Zhu, Bin; Liu, Jinlin; Fu, Yang; Zhang, Bo; Mao, Ying
2018-04-02
Viral hepatitis, as one of the most serious notifiable infectious diseases in China, takes heavy tolls from the infected and causes a severe economic burden to society, yet few studies have systematically explored the spatio-temporal epidemiology of viral hepatitis in China. This study aims to explore, visualize and compare the epidemiologic trends and spatial changing patterns of different types of viral hepatitis (A, B, C, E and unspecified, based on the classification of CDC) at the provincial level in China. The growth rates of incidence are used and converted to box plots to visualize the epidemiologic trends, with the linear trend being tested by chi-square linear by linear association test.
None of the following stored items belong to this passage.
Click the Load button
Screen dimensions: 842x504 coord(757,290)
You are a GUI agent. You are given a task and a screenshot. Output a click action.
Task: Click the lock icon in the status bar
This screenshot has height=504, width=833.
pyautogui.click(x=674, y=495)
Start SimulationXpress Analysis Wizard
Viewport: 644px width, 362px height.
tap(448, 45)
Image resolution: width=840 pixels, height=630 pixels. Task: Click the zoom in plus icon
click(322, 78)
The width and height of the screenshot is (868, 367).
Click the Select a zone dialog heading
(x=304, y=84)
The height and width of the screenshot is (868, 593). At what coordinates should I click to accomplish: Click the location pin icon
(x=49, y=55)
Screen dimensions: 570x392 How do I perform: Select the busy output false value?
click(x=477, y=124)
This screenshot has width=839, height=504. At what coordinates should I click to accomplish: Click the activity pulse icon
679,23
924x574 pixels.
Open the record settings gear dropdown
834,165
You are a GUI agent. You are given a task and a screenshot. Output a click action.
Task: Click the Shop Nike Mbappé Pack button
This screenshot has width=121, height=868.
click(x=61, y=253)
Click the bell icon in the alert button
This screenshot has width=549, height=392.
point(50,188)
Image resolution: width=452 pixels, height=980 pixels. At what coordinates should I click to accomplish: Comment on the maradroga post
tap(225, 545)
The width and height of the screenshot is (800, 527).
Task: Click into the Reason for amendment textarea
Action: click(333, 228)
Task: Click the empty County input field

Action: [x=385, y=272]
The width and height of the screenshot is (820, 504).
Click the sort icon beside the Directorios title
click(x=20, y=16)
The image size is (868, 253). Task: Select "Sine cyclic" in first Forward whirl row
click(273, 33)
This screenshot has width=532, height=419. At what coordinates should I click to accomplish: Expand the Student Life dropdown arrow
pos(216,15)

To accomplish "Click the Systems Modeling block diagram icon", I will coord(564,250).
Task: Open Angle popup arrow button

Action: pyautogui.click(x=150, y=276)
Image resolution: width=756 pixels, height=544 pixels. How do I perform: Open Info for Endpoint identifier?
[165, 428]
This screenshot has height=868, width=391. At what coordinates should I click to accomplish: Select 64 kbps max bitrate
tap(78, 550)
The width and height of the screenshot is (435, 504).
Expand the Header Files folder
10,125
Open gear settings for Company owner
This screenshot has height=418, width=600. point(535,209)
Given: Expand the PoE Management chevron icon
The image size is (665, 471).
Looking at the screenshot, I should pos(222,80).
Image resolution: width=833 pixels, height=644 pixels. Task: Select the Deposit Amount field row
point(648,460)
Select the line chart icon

Two complementary spatial cluster methods are used to explore the overall agglomeration level and identify spatial clusters: spatial autocorrelation analysis (measured by global and local Moran's I) and space-time scan analysis. Based on the spatial autocorrelation analysis, the hotspots of hepatitis A remain relatively stable and gradually shrunk, with Yunnan and Sichuan successively moving out the high-high (HH) cluster area. The HH clustering feature of hepatitis B in China gradually disappeared with time. However, the HH cluster area of hepatitis C has gradually moved towards the west, while for hepatitis E, the provincial units around the Yangtze River Delta region have been revealing HH cluster features since 2005. The space-time scan analysis also indicates the distinct spatial changing patterns of different types of viral hepatitis in China. It is easy to conclude that there is no one-size-fits-all plan for the prevention and control of viral hepatitis in all the provincial units. An effective response requires a package of coordinated actions, which should vary across localities regarding the spatial-temporal epidemic dynamics of each type of virus and the specific conditions of each provincial unit.